A circulação do vírus em áreas mais amplas do em anos anteriores – incluindo cidades com maior concentração de pessoas – tem gerado preocupação na população e busca por vacina nos postos de saúde, que chegaram a abrir as portas aos sábados em várias cidades mineras. Algumas prefeituras decretaram situação de emergência. 

Desde abril de 2017, o Brasil adota o esquema de dose única contra a febre amarela, recomendado a partir de 2014 pela Organização Mundial de Saúde (OMS). Segundo o ministério, estudos comprovaram que uma dose é suficiente para proteger a pessoa durante toda a vida.

Nesta sexta-feira (2), a prefeitura de Barbacena confirmou a morte por febre amarela de um morador de 41 anos de Ouro Branco, na região Central do Estado. Desde dezembro, outras três mortes foram atestadas via laboratório pela doença em Barbacena – de moradores da própria cidade, de Senhora de Oliveira e de Piranga, sendo que este último óbito já estava no balanço da SES.

A prefeitura de Barão de Cocais, na região Central do Estado, confirmou nesta quinta-feira (1º) a segunda morte por febre amarela na cidade. Outras duas estão sob investigação. A administração municipal informa que todos os infectados não eram vacinados e que 97% da população da cidade já está imunizada.

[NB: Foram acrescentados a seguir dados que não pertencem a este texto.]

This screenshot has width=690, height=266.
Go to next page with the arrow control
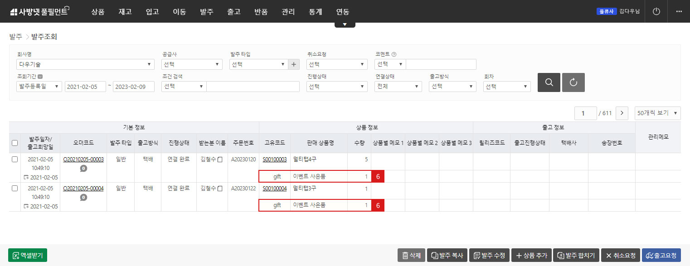click(622, 113)
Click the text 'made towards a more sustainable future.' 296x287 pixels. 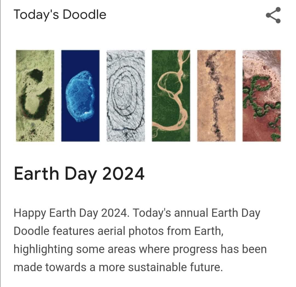(x=118, y=267)
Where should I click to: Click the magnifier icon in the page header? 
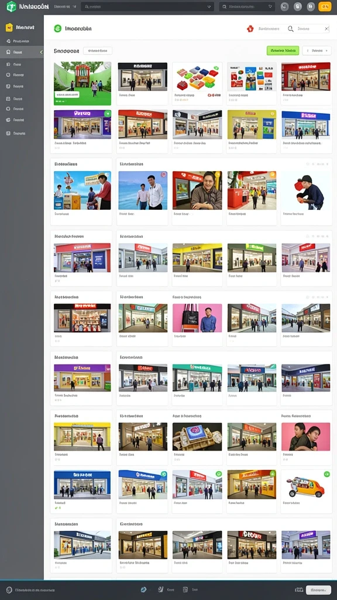click(291, 29)
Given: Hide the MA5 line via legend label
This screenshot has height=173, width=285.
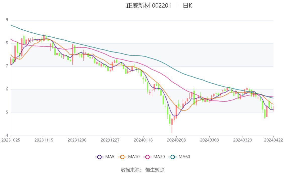Looking at the screenshot, I should coord(110,157).
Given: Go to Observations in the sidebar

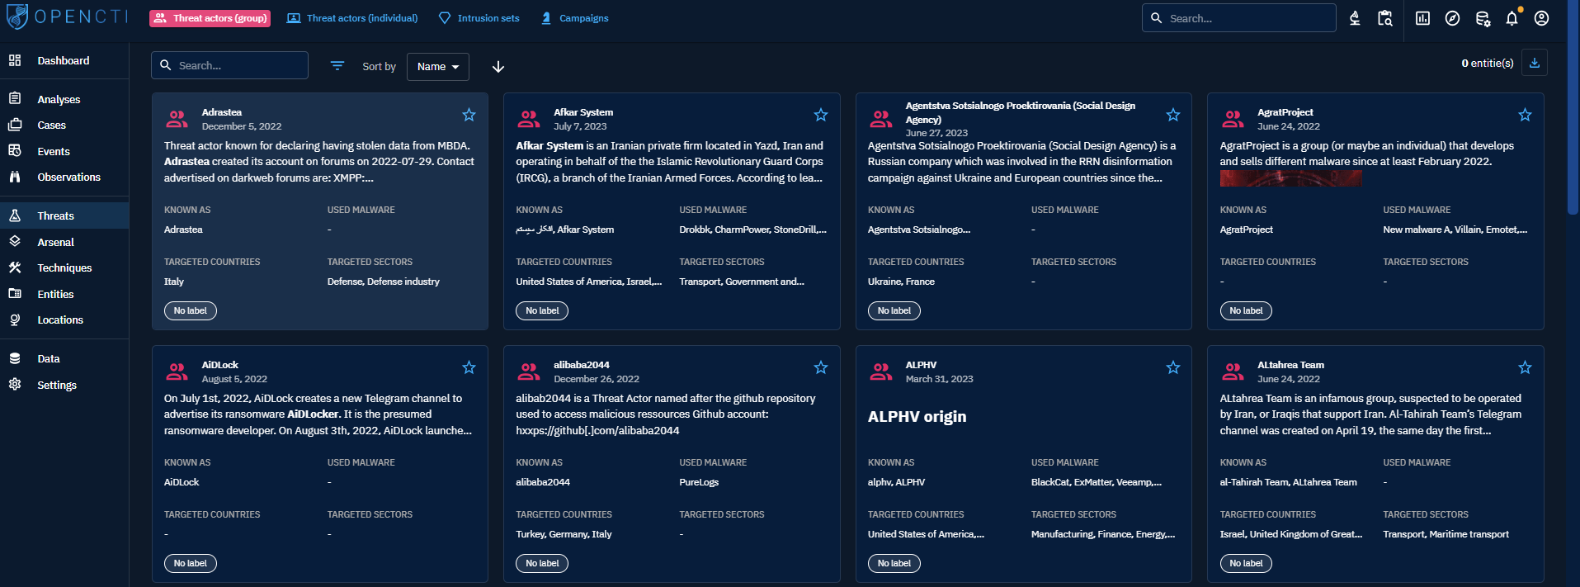Looking at the screenshot, I should click(x=68, y=177).
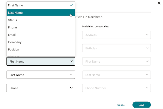Open the Mailchimp Last Name dropdown
Screen dimensions: 163x109
coord(116,75)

A prefeitura de Conceição dos Ouros, no Sul de Minas, também informou, nesta terça (30), que exames indicaram a febre amarela como motivação para as mortes de dois moradores. A administração municipal decretou situação de emergência na saúde pública e adiou a prova de concurso público que seria feita no próximo domingo (4).

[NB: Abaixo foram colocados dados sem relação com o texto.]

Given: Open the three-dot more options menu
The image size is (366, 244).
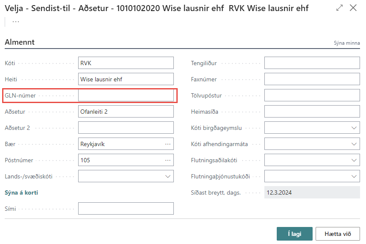Looking at the screenshot, I should click(x=15, y=22).
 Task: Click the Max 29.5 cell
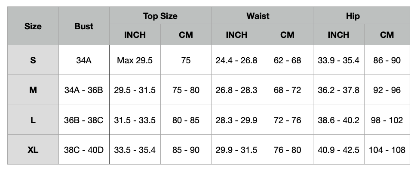[135, 60]
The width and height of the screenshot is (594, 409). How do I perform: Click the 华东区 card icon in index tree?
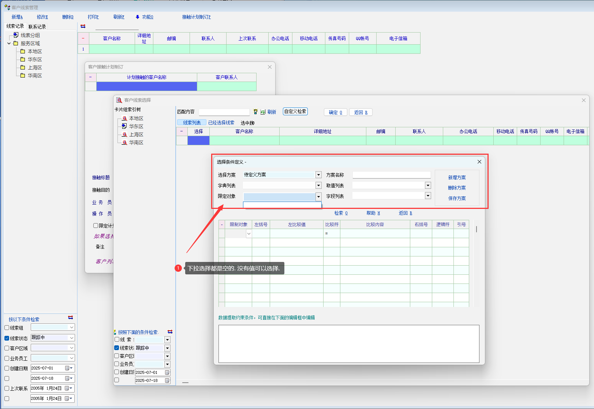124,126
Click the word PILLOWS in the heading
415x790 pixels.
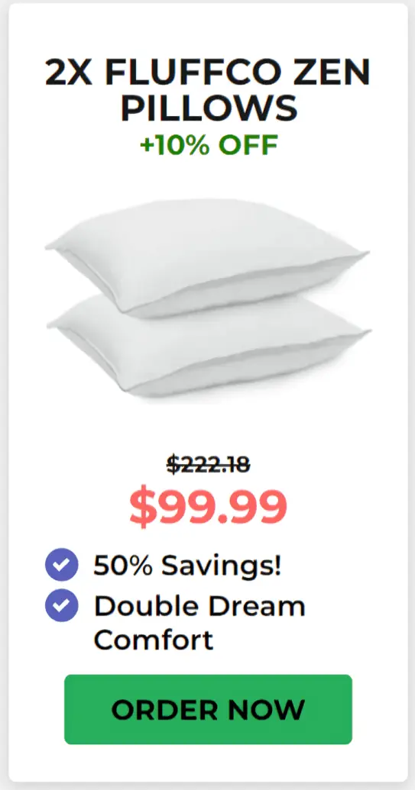coord(209,108)
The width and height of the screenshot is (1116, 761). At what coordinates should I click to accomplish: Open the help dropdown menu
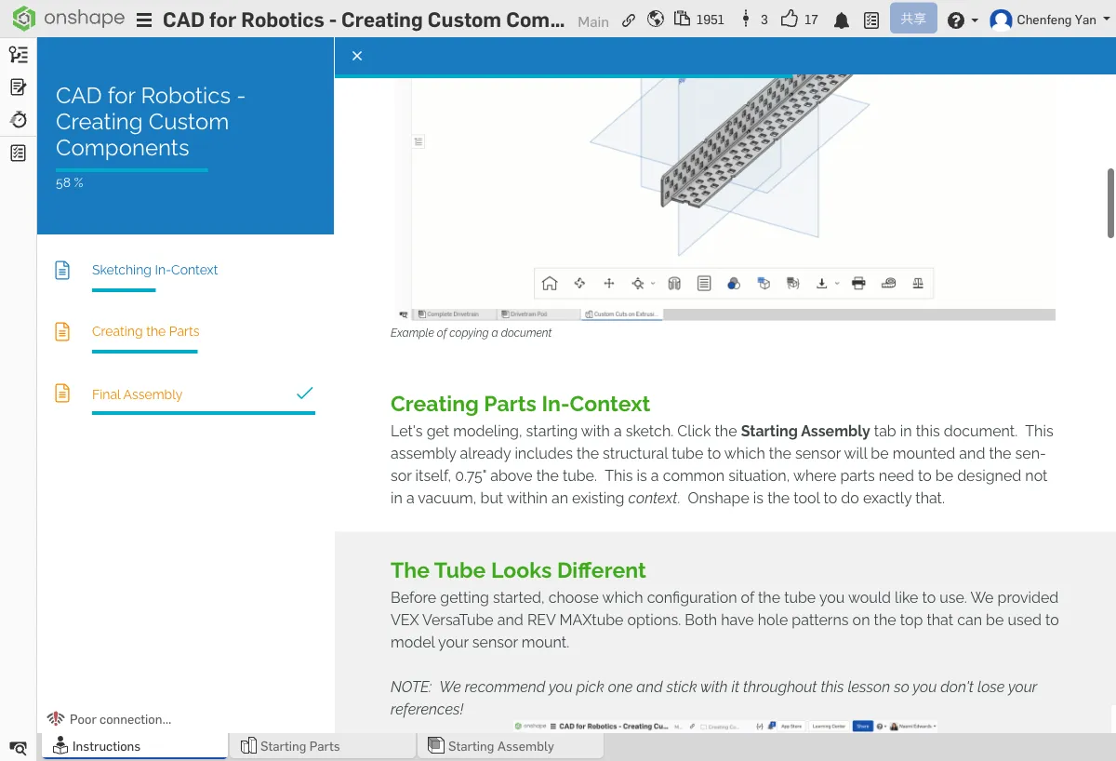[x=963, y=19]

Outras mortes confirmadas que não estavam no balanço semanal da SES são de moradores das cidades de Itabira, Belo Vale e Jeceaba, na região Central de Minas, Santo Antônio do Aventureiro, na Zona da Mata, e Aguanil e Bicas, no Sul de Minas.

Até o momento, a SES informa 81 casos da doença confirmados no Estado, desde julho de 2017 – outros 208 estão sob investigação. No primeiro período de monitoramento da doença pela pasta, entre julho de 2016 e junho de 2017, foram registrados 475 casos confirmados de febre amarela no Estado, sendo que destes, 162 evoluíram para óbito.